Canada's Young New Democrats (), officially the New Democratic Youth of Canada, are the youth wing of the New Democratic Party of Canada. Any party member, aged 25 or under is automatically a member of the CYND and is eligible to attend and vote in the youth wing's convention. The current co-chair of the organization Kirat Singh, was elected during the 2021 Federal New Democratic Party (NDP) Convention, along with the rest of its executive.

The CYND is autonomous of the main party. It sends its own delegates to the federal convention and council.

Traditionally, members of the CYND have tended to be more ideologically driven than the rest of the party.

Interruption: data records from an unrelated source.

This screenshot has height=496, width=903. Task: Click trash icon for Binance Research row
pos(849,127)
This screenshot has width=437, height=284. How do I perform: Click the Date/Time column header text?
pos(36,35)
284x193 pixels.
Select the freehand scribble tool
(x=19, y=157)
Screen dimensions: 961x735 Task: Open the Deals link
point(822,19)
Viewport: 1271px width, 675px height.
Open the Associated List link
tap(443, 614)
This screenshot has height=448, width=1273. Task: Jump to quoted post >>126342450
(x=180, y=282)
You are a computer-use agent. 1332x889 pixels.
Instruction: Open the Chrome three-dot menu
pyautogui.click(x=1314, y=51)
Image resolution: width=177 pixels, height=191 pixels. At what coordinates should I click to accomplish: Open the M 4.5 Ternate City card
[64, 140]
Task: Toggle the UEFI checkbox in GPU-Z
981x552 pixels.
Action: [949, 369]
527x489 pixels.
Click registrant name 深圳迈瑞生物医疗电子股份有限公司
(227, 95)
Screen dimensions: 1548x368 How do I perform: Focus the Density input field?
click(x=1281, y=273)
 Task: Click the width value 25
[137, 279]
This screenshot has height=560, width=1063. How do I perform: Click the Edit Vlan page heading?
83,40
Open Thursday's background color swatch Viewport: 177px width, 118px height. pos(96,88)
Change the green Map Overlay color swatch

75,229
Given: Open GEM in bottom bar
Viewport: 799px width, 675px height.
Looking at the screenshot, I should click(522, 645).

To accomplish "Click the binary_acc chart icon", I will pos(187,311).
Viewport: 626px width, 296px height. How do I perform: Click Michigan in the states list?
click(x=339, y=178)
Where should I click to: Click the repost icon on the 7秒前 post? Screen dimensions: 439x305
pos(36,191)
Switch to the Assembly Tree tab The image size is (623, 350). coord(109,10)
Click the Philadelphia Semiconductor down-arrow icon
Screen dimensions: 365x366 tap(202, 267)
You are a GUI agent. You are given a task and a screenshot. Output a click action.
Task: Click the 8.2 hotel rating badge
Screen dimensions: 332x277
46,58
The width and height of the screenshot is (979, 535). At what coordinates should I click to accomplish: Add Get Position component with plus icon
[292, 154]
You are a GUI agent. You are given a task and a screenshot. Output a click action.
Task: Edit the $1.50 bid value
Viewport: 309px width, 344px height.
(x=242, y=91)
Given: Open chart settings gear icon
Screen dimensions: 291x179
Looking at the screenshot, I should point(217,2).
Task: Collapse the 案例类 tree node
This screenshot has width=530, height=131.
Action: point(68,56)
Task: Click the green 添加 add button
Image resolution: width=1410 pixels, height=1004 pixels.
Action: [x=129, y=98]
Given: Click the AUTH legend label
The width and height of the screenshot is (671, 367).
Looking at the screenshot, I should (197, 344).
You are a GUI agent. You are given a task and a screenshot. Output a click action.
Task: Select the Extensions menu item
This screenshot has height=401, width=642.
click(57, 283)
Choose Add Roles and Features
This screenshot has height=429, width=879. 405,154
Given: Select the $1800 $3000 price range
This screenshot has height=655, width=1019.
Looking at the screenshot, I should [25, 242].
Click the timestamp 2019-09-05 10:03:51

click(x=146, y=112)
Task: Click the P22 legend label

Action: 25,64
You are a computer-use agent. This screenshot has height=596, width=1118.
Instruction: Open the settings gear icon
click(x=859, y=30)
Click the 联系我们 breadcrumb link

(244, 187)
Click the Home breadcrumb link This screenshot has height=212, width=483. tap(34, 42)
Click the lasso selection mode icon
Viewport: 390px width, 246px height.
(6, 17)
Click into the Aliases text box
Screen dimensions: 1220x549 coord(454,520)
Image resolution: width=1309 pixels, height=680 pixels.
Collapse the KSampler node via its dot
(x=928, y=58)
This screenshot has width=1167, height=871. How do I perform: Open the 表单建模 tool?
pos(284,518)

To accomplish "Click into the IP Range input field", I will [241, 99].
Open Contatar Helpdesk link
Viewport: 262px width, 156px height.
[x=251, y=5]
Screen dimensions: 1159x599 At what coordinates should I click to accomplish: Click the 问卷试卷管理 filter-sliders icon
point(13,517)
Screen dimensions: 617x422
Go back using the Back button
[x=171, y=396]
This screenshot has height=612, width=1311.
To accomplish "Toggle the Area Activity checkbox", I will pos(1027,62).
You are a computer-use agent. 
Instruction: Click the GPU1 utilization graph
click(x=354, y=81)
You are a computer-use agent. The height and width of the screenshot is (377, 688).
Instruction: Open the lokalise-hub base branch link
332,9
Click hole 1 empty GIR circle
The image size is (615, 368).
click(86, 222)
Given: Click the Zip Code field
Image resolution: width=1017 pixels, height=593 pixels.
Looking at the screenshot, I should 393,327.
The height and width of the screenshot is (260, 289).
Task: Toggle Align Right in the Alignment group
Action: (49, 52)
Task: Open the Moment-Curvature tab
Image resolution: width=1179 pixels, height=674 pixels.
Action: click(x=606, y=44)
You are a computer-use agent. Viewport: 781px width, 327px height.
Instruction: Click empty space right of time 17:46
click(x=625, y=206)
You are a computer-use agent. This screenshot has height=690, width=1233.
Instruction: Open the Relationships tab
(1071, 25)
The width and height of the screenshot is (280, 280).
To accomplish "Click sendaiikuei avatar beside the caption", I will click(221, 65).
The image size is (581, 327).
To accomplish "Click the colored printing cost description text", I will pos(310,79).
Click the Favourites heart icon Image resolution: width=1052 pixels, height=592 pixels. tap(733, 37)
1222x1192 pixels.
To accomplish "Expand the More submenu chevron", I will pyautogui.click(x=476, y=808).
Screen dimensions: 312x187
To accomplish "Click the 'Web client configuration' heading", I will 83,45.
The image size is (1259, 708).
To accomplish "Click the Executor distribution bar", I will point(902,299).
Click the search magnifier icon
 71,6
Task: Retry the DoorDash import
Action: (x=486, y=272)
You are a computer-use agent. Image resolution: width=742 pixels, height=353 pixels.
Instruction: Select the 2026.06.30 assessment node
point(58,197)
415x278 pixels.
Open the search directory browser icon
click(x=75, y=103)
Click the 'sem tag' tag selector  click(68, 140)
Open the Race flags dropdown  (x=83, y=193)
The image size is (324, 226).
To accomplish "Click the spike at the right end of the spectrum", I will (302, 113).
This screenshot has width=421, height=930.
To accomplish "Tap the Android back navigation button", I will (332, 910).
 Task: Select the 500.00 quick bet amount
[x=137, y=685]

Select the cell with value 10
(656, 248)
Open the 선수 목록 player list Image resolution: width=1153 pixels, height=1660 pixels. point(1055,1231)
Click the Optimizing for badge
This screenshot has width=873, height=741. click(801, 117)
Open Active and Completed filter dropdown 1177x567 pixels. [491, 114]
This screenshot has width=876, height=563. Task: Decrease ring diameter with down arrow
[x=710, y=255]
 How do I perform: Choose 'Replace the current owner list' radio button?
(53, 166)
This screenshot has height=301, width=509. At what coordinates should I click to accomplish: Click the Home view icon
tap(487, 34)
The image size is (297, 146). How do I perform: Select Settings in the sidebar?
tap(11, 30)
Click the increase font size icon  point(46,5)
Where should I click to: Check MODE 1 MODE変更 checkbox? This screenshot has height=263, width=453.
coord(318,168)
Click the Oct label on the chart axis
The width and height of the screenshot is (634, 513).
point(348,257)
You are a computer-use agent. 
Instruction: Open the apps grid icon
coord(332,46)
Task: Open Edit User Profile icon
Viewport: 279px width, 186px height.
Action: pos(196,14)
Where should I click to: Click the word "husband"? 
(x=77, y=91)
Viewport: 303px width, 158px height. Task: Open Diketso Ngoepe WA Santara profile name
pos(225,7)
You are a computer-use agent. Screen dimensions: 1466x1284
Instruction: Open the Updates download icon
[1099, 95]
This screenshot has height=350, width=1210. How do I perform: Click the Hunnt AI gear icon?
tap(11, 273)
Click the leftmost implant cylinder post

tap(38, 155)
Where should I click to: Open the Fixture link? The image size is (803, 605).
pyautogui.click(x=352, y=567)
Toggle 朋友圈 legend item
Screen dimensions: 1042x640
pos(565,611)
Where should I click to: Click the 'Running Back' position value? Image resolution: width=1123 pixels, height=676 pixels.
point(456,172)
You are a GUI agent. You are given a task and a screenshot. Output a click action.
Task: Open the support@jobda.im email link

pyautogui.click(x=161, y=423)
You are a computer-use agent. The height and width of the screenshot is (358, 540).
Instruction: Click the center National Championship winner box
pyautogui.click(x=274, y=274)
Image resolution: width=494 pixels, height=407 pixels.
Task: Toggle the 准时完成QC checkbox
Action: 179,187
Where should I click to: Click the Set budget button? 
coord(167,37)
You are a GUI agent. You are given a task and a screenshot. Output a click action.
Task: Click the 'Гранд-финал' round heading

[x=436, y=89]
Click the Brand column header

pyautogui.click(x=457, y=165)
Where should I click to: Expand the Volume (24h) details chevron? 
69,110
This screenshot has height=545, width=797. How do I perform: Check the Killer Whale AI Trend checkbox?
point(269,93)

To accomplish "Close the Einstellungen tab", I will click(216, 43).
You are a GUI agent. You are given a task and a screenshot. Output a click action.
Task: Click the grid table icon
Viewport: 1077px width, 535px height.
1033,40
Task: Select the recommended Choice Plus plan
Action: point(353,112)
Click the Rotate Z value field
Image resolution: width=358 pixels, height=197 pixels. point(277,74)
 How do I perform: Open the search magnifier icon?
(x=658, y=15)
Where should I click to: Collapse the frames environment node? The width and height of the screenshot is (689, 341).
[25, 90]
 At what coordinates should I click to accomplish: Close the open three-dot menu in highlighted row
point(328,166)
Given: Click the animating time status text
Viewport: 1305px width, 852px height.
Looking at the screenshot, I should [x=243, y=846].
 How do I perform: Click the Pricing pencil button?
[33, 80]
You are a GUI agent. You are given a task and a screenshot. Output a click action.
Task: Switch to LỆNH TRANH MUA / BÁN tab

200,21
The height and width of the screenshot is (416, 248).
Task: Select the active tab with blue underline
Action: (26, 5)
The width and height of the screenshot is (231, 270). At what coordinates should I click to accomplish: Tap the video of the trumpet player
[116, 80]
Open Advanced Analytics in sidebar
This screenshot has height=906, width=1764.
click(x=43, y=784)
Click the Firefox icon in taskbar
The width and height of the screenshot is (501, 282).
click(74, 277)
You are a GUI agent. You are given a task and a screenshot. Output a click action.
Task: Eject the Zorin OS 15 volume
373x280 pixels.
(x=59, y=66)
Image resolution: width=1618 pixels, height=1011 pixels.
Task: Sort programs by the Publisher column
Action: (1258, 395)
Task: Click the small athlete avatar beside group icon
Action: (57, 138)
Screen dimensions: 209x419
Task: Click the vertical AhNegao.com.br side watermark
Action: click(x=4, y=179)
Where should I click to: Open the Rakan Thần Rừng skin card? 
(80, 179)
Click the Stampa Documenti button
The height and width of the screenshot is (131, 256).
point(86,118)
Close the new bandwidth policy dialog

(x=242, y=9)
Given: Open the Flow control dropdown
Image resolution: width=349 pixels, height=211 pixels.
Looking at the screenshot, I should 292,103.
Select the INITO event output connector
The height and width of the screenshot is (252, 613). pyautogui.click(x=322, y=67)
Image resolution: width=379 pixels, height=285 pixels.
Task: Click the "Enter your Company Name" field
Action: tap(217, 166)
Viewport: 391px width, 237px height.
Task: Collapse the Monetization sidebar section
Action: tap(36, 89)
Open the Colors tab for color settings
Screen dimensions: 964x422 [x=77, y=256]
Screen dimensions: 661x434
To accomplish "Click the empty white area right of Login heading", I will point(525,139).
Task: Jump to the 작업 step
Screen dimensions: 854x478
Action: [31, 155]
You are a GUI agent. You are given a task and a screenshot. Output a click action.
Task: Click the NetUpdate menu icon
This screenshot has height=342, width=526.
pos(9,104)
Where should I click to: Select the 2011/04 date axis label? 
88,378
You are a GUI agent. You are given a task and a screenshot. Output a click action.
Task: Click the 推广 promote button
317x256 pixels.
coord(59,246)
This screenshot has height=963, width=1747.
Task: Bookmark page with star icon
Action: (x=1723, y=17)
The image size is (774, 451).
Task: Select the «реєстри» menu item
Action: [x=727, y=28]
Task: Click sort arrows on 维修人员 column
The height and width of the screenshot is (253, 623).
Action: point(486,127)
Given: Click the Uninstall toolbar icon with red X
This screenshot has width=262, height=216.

Since Jack Layton took over the helm of the party in 2003, the youth base has grown and now incorporates a wider base of progressive youth.

It typically elects its executives for two year terms at its own convention, usually held the day before the NDP holds its conventions.

Reaction to 2015 election loss and push for party renewal 
In the lead up to the 2015 election, the CYND had been openly critical of leader Thomas Mulcair when he broke with long standing NDP principles, in particular on matters of foreign policy. After the stunning 2015 election that saw Thomas Mulcair lose official opposition status, the party was heading into a leadership review at 2016 convention in Edmonton. 

One month before the leadership review CYND members from two Montreal Universities published an open letter in Le Devoir calling on Thomas Mulcair to resign.  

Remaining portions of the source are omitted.